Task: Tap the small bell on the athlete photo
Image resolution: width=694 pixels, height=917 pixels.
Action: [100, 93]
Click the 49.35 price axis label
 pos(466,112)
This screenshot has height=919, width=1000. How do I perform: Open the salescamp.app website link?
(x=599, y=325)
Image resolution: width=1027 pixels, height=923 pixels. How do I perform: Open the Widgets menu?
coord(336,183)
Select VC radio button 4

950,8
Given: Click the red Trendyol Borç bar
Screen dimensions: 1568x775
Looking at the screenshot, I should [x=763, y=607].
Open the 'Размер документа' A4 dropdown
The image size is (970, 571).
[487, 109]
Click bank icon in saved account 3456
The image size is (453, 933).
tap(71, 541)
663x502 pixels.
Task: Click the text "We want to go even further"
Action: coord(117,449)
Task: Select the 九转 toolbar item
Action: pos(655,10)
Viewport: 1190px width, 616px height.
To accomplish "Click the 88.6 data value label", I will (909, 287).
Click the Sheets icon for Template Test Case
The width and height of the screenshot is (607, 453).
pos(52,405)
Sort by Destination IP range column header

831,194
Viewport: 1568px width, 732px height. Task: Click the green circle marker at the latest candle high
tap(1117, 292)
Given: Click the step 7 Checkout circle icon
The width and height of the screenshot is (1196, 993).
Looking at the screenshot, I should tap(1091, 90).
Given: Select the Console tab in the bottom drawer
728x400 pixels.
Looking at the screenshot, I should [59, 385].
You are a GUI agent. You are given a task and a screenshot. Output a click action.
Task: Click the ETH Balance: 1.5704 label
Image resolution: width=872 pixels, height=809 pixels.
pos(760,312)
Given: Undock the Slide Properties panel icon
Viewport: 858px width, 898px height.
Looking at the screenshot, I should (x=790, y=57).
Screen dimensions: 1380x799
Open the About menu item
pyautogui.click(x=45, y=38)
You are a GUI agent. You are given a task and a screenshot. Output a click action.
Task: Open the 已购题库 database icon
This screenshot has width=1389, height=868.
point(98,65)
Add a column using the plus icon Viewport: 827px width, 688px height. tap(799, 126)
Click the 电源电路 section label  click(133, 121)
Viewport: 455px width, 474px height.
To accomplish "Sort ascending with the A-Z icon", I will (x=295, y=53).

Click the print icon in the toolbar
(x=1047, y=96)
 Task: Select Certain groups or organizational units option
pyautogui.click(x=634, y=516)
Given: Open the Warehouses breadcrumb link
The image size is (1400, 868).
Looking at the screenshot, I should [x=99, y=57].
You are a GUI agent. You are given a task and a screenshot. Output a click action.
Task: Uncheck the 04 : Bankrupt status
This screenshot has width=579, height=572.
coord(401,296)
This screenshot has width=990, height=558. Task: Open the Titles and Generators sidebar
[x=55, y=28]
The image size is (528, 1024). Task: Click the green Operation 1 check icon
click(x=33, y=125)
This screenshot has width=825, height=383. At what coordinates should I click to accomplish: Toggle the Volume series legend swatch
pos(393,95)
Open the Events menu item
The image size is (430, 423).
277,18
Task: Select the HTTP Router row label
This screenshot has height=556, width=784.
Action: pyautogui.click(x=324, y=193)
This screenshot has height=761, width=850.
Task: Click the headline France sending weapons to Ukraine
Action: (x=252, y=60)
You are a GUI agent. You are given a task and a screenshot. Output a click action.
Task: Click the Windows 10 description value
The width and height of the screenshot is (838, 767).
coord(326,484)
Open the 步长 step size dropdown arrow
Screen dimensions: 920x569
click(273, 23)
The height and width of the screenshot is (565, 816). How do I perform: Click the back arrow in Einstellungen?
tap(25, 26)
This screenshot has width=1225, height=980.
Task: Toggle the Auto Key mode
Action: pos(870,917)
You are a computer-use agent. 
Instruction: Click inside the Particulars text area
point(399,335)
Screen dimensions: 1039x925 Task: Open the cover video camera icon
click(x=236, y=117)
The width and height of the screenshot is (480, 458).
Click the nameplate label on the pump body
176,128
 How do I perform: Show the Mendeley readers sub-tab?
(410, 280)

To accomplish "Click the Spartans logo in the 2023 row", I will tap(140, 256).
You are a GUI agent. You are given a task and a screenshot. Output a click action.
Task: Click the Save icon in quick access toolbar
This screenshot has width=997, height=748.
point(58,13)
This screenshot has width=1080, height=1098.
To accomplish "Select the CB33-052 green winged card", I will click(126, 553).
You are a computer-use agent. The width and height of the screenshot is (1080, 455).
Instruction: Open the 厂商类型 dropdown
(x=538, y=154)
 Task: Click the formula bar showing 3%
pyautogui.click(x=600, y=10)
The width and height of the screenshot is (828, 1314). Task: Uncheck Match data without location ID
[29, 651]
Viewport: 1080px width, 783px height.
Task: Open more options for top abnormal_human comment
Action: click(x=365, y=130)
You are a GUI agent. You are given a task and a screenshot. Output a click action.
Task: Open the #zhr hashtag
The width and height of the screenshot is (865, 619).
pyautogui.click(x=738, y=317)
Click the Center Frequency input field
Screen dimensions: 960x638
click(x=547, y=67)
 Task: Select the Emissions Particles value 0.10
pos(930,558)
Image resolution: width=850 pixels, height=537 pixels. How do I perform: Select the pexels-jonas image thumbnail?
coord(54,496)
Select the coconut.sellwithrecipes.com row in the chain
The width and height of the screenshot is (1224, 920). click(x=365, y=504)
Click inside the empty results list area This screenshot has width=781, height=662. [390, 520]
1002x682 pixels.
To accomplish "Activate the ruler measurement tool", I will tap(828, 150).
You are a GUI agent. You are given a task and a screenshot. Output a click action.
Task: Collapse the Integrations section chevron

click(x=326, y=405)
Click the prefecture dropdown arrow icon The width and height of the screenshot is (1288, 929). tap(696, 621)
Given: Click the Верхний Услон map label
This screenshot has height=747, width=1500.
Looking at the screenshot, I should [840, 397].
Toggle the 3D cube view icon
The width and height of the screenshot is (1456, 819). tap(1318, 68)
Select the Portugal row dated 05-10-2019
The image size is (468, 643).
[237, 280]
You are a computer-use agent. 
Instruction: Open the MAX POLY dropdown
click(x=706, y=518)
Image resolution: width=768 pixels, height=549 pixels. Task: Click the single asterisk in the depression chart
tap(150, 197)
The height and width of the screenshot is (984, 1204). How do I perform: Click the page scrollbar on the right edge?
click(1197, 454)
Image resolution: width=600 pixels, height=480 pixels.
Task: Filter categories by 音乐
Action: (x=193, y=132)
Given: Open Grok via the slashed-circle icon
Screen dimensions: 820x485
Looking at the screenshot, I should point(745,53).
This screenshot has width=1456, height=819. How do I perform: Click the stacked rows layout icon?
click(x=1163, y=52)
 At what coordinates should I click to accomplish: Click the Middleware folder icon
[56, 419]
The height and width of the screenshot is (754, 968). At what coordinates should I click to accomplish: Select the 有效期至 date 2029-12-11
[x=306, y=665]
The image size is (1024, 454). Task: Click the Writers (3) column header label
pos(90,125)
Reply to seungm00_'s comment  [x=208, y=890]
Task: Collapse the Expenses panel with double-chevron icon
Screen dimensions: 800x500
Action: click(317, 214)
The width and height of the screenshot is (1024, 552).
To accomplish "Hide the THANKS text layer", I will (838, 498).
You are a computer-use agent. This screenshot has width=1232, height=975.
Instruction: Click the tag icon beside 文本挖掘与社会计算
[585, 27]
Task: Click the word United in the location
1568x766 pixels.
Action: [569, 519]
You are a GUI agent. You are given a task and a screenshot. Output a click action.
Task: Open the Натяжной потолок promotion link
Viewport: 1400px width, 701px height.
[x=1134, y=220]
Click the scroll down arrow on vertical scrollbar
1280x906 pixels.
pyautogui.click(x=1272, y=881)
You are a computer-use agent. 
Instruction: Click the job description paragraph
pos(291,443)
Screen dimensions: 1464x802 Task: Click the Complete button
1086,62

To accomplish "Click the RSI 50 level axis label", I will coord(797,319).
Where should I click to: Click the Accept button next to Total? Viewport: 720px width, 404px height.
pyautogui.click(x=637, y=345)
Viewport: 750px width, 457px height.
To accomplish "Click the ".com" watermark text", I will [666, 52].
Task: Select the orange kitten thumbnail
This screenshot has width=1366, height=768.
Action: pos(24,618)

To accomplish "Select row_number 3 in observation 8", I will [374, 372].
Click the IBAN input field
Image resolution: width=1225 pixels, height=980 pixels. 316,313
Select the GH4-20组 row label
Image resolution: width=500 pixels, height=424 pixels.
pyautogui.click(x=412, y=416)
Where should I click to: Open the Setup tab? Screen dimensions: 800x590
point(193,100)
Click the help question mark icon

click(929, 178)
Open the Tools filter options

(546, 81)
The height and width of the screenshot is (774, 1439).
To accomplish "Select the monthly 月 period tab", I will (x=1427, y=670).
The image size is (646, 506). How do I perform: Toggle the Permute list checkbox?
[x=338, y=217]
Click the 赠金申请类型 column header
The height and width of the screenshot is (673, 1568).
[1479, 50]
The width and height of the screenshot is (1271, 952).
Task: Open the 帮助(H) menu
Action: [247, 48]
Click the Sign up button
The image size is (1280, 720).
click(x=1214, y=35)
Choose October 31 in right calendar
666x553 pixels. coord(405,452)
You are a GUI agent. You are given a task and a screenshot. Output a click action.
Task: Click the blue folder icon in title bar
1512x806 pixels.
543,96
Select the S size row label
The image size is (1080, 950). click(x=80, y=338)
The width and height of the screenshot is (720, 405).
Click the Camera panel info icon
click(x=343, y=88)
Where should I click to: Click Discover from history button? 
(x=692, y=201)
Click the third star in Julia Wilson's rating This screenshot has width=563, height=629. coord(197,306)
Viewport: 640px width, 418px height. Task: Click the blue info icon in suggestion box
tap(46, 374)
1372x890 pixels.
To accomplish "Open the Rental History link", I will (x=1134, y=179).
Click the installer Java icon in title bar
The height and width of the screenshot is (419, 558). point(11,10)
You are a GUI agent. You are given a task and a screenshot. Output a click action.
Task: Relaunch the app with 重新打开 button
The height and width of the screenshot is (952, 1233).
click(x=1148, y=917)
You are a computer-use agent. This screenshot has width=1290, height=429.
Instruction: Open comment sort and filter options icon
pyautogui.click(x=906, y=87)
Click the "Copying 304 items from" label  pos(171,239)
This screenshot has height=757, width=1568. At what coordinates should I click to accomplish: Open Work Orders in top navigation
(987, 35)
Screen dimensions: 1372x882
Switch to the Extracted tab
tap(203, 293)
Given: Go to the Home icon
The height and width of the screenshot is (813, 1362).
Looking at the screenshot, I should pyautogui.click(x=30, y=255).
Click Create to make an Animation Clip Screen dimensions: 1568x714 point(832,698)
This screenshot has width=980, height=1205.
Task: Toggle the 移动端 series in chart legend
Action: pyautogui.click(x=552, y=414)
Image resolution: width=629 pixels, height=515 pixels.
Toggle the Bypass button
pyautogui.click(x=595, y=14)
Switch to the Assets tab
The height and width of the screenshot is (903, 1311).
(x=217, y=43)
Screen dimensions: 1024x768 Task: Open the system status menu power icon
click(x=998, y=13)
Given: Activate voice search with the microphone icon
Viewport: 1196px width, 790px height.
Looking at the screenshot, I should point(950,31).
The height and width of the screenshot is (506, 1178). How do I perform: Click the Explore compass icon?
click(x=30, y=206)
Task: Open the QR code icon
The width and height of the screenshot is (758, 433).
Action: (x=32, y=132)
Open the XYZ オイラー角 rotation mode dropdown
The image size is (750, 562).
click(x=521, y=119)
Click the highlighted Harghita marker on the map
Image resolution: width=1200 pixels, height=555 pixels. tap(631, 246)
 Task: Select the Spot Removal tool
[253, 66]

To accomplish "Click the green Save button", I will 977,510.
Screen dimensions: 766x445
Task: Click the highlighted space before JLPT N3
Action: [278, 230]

#### Activity
Lines of the data that include the string "Activate" are to be counted; report the total by itself.

#### Result of the task
2